[Records contained in a dataset]
*** Begin section ***

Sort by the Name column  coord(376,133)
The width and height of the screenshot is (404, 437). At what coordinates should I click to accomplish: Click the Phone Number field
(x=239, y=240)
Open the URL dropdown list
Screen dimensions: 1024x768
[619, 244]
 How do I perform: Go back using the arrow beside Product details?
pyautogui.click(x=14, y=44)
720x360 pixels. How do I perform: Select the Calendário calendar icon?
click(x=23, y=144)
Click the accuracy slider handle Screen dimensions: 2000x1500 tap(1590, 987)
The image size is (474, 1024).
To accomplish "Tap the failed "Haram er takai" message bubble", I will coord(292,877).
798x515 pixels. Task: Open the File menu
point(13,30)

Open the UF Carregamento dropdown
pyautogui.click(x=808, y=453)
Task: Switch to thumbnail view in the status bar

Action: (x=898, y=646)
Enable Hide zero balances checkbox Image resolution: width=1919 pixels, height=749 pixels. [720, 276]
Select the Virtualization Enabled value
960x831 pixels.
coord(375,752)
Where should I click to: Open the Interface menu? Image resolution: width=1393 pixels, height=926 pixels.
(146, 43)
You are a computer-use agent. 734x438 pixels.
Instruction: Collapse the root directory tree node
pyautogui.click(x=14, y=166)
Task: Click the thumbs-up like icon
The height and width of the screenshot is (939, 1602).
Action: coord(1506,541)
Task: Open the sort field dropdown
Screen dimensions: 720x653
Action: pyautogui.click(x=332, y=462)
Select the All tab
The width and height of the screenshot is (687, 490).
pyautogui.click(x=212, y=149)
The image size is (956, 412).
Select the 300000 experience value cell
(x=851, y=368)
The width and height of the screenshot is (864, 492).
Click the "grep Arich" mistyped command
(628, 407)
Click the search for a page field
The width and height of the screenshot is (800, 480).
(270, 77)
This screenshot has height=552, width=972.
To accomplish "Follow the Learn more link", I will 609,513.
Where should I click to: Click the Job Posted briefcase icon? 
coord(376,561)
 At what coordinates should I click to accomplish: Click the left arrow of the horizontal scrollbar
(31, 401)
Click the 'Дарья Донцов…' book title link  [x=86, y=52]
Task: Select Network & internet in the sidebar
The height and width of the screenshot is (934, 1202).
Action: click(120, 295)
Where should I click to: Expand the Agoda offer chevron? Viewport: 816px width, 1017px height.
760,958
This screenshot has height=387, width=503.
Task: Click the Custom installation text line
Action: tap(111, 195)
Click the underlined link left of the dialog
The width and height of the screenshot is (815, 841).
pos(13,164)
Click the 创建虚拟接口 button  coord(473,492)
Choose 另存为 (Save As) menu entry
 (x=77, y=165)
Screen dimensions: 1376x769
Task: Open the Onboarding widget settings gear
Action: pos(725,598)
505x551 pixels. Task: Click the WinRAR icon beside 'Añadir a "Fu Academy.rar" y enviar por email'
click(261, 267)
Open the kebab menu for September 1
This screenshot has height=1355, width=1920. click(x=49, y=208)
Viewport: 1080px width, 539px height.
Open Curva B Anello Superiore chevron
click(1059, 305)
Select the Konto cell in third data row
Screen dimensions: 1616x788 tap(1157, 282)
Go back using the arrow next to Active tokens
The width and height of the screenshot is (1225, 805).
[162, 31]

*** End section ***

=== Work to be completed ===
Repeat each entry exactly.

=== Reply to the exercise ===
Sort by the Name column  coord(376,133)
The width and height of the screenshot is (404, 437). At what coordinates should I click to accomplish: Click the Phone Number field
(x=239, y=240)
Open the URL dropdown list
Screen dimensions: 1024x768
[619, 244]
 How do I perform: Go back using the arrow beside Product details?
pyautogui.click(x=14, y=44)
720x360 pixels. How do I perform: Select the Calendário calendar icon?
click(x=23, y=144)
Click the accuracy slider handle Screen dimensions: 2000x1500 tap(1590, 987)
The image size is (474, 1024).
To accomplish "Tap the failed "Haram er takai" message bubble", I will coord(292,877).
798x515 pixels. Task: Open the File menu
point(13,30)

Open the UF Carregamento dropdown
pyautogui.click(x=808, y=453)
Task: Switch to thumbnail view in the status bar

Action: (x=898, y=646)
Enable Hide zero balances checkbox Image resolution: width=1919 pixels, height=749 pixels. [720, 276]
Select the Virtualization Enabled value
960x831 pixels.
coord(375,752)
Where should I click to: Open the Interface menu? Image resolution: width=1393 pixels, height=926 pixels.
(146, 43)
You are a computer-use agent. 734x438 pixels.
Instruction: Collapse the root directory tree node
pyautogui.click(x=14, y=166)
Task: Click the thumbs-up like icon
The height and width of the screenshot is (939, 1602).
Action: coord(1506,541)
Task: Open the sort field dropdown
Screen dimensions: 720x653
Action: pyautogui.click(x=332, y=462)
Select the All tab
The width and height of the screenshot is (687, 490).
pyautogui.click(x=212, y=149)
The image size is (956, 412).
Select the 300000 experience value cell
(x=851, y=368)
The width and height of the screenshot is (864, 492).
Click the "grep Arich" mistyped command
(628, 407)
Click the search for a page field
The width and height of the screenshot is (800, 480).
(270, 77)
This screenshot has height=552, width=972.
To accomplish "Follow the Learn more link", I will 609,513.
Where should I click to: Click the Job Posted briefcase icon? 
coord(376,561)
 At what coordinates should I click to accomplish: Click the left arrow of the horizontal scrollbar
(31, 401)
Click the 'Дарья Донцов…' book title link  [x=86, y=52]
Task: Select Network & internet in the sidebar
The height and width of the screenshot is (934, 1202).
Action: click(120, 295)
Where should I click to: Expand the Agoda offer chevron? Viewport: 816px width, 1017px height.
760,958
This screenshot has height=387, width=503.
Task: Click the Custom installation text line
Action: tap(111, 195)
Click the underlined link left of the dialog
The width and height of the screenshot is (815, 841).
pos(13,164)
Click the 创建虚拟接口 button  coord(473,492)
Choose 另存为 (Save As) menu entry
 (x=77, y=165)
Screen dimensions: 1376x769
Task: Open the Onboarding widget settings gear
Action: pos(725,598)
505x551 pixels. Task: Click the WinRAR icon beside 'Añadir a "Fu Academy.rar" y enviar por email'
click(261, 267)
Open the kebab menu for September 1
This screenshot has height=1355, width=1920. click(x=49, y=208)
Viewport: 1080px width, 539px height.
Open Curva B Anello Superiore chevron
click(1059, 305)
Select the Konto cell in third data row
Screen dimensions: 1616x788 tap(1157, 282)
Go back using the arrow next to Active tokens
The width and height of the screenshot is (1225, 805).
[162, 31]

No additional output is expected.